Wie das eine mit dem anderen zusammenhing oder ob da noch etwas ganz anderes war, weiss Gertrud Z. nicht zu sagen. Vermutlich wird sie es nie wissen. Der Tochter wurde das Grübeln von Gertrud Z. zu viel. Seit Marias Tod reden sie kaum noch miteinander, Schuldzuweisungen und Scham vergifteten ihre ohnehin schwierige Beziehung. Marias Vater wollte eine Kopie der Zettel, Tage später schrieb er Gertrud Z. eine SMS mit dem Satz: «Es ist, als hätte jemand anders das geschrieben, nicht unsere Maria.»
«22.1.2019. Niemand darf etwas erfahren. Sie würden mir zureden, auf mich einreden, mir Vorwürfe machen und mich abhalten wollen. Sie würden mich verurteilen, ohne zu verstehen. Dafür habe ich keine Kraft mehr. Ich will leise gehen, einfach so.»

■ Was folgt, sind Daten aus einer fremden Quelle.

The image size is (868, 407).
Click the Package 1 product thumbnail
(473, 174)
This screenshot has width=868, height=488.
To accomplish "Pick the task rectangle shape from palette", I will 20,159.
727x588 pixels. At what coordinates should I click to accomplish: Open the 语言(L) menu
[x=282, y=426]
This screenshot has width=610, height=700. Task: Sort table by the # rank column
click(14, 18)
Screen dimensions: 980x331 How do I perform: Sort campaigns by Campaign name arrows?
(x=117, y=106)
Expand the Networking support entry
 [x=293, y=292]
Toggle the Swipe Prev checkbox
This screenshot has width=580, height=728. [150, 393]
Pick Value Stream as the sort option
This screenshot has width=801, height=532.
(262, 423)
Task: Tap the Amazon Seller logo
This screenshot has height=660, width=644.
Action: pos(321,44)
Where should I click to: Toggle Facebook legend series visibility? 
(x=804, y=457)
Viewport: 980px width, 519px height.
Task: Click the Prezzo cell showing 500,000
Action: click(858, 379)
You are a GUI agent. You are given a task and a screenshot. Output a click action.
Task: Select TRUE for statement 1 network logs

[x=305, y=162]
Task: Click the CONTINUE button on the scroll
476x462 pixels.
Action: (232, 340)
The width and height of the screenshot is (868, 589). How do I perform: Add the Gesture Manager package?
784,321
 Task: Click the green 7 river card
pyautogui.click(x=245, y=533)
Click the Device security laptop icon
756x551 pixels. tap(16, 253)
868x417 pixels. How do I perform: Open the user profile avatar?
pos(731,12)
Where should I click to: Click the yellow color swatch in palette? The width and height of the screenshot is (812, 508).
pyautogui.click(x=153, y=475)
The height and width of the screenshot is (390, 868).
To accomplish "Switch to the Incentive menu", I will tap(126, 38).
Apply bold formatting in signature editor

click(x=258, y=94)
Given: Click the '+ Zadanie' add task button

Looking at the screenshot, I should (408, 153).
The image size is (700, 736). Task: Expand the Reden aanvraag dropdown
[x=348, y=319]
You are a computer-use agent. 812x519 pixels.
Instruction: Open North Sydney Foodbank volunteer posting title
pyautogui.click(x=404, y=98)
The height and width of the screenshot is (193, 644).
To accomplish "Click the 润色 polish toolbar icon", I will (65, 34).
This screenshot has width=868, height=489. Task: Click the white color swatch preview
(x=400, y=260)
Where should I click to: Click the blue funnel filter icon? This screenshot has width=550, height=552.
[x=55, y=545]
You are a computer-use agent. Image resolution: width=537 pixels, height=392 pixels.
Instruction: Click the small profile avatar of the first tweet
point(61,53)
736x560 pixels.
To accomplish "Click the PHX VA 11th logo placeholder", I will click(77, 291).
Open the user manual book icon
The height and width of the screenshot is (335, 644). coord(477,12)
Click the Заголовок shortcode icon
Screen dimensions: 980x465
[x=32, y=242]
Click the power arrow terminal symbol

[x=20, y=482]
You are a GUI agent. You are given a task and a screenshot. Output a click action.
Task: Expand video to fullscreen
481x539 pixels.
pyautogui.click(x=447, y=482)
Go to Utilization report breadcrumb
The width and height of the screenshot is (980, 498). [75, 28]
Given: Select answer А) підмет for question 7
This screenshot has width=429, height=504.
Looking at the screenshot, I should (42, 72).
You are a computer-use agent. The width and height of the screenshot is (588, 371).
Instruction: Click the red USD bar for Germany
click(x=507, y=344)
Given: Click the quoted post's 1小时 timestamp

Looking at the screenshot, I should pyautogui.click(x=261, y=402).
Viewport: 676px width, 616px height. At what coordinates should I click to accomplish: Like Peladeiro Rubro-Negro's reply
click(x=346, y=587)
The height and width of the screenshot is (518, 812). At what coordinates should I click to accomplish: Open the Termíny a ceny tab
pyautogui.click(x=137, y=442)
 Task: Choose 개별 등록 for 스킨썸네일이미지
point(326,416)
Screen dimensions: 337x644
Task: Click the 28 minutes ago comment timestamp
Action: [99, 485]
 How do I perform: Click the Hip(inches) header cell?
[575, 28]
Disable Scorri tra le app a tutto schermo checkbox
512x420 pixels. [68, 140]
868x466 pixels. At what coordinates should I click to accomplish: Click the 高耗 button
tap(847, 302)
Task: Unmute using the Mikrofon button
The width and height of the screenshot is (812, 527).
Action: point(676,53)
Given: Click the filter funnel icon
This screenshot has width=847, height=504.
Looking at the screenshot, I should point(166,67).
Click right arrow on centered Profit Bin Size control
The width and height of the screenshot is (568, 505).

«Vermutlich habe ich alle Phasen der Trauer durchlebt, wie sie in einem Lehrbuch stehen: Wut, Verzweiflung, Scham, dann die Angstzustände, die Momente des Abschieds, der Versuch, sich erneut zurechtzufinden in diesem Leben», sagt Gertrud Z. Inzwischen trifft sie sich wieder mit Freundinnen, sie liest viel, geht wandern, ordnet ihre Erinnerungen, sortiert das Gelebte, wie sie sagt. «Nach Erich war mir Maria das Liebste im Leben. Nun sind beide nicht mehr da. Da bleibt nicht mehr viel. Aber für mich muss es reichen, es geht noch ein Weilchen weiter.» Ihre Psychologin – Gertrud Z. ist seit einem Jahr in Therapie – sage immer, bei einschneidenden Erlebnissen gebe es ein Leben davor und ein Leben danach. «Doch was ist dazwischen?», fragt Gertrud Z. «Und was ist dieses Dazwischen und wie lange dauert es? Hört es jemals auf?»
Manchmal hat Gertrud Z. Tage, da macht sie sich keine Vorwürfe mehr, spielt in ihrem Kopf nicht mehr alle Szenen durch, in denen sie etwas anderes hätte sagen oder tun sollen – als wäre Maria dann noch am Leben. An anderen Tagen nagt dieses Gefühl an ihr, sie hätte alles verhindern können. Dann wünscht sie sich, ihre Enkelin hätte es aus einem Affekt getan – und nicht von langer Hand geplant. Doch Gertrud Z. weiss, dem ist nicht so.
* Name geändert
Wir haben uns in diesem Beitrag an den Leitfaden der medialen Berichterstattung über Suizid gehalten und die Namen der Betroffenen geändert sowie weder Methode, Hilfsmittel noch den genauen Ort erwähnt. Auch haben wir darauf verzichtet, Fotografien von Marias Gegenständen oder ihren Zetteln zu zeigen. Die Auszüge aus «Marias Zetteln» wurden mit den Angehörigen abgesprochen und der gesamte Beitrag mit Gertrud Z. durchgegangen. Hilfestellung für Betroffene bietet u.a. die Dargebotene Hand: Telefon 143, oder Pro Juventute: Telefon 147; für Eltern und Familienangehörige Pro Juventute: 058 261 61 61, oder der Verein Trauernetz: www.trauernetz.ch.